My sex life with John, you'd call average. There were no hidden sexual deviations in our closet--too bad. But our union did create Melanie and Val, and I was thankful for that. When John died I was confused and worried. But deep down inside, even as I hung up the phone at the first news, I felt a strange sense of relief I couldn't quite understand. Relief from what? I also felt very guilty about this feeling. John had left the girls and I well provided for. There was plenty of insurance money, our savings were still in tact, and we had a few real estate investments which would provide me with ample income every month.

My grandmother, Emma, had died and left me her estate including this old Victorian house on forty acres of wooded land in Pennsylvania. Gran had inherited the home from her sister Regina and now it belonged to me. John would drive up to check on the place now and then, but I never did get there. I had always meant to go the house but, one thing or another kept me away. The girls in particular, were not very anxious to come along with John and me. The house was completely furnished and one summer John had converted the old stable into a large garage.

But now, after thinking about it for a while, I decided to rent our house on Long Island, and try living in Pennsylvania. I wanted to start anew somewhere. Maybe write a book. With the furnishings and everything in the house already there, it would not be much of a physical effort on my part.

I turned off onto 209 North which led to the little town I would be living near. It was called Brodheadsville. The town was about four blocks long, with your usual library, two churches, (Catholic and Lutheran), a strip mall with a small super market, dry cleaners, liquor and drug stores, and a few small restaurants. I drove past a doctor's house and dental clinic. There was a small florist-craft store combination, and few other small businesses that probably changed hands every year or so. The house was located about three miles out of town, just past the Green Hills Cemetery.

As I drove through the country side, I began to feel very positive about my decision. I knew this was the right move to make. I glanced down on the passenger seat to consult my written directions and began to look for my landmark, which was an old brown barn. When I spotted the barn, I made a left turn onto to, a small graveled road named Highland Road. Once past the cemetery the air took on a peaceful grace and the smell of freshly mowed grass and honey suckle filled the air. I felt strangely calm here.

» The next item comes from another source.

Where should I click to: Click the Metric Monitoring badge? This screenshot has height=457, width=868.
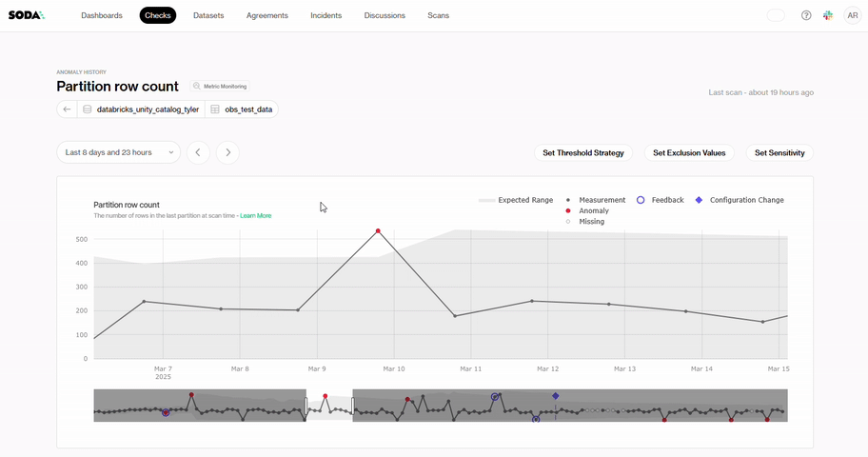(220, 87)
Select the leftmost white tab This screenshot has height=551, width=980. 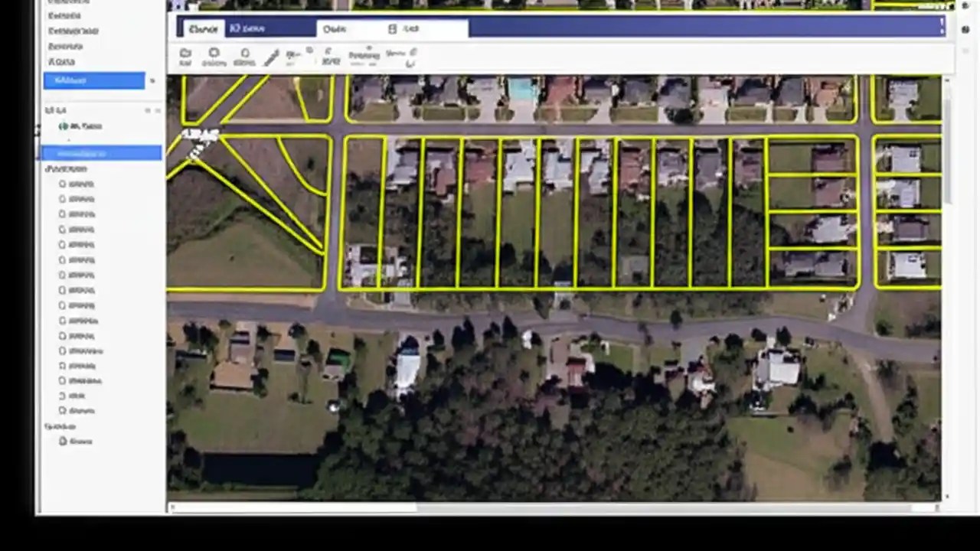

At the end of the road I had to stop dead in my tracks. There was a rusted old iron gate blocking the entrance to the driveway that led up to the house. The large rusted tin sign read KEEP OUT, and under the black printed wording someone had painted in a scrawly manner -AND THAT MEANS YOU! I imagined it was our caretaker Calvin. It was just about 1 p.m.. and I was getting a little hungry. I had planned to drive up to the house, maybe start a little fire in the fireplace and go back down to that little super market and buy some groceries. I opened the door to the car and got out, and walked over to the iron gate. "Damn it," I yelled out, my voice echoing into the strange silence. There were woods all around me and I couldn't see the house from where I stood. It seems "Old Cal" had supplied us with a little extra protection. The gate was fastened with a big iron chain and a giant padlock weaved through the chain holding it together. I could have kicked myself for not calling him first to warn him of my coming here. Well, rather than even trying to tackle that lock, I decided to drive back to town and call him.

I felt a sudden chill as I drove past the cemetery.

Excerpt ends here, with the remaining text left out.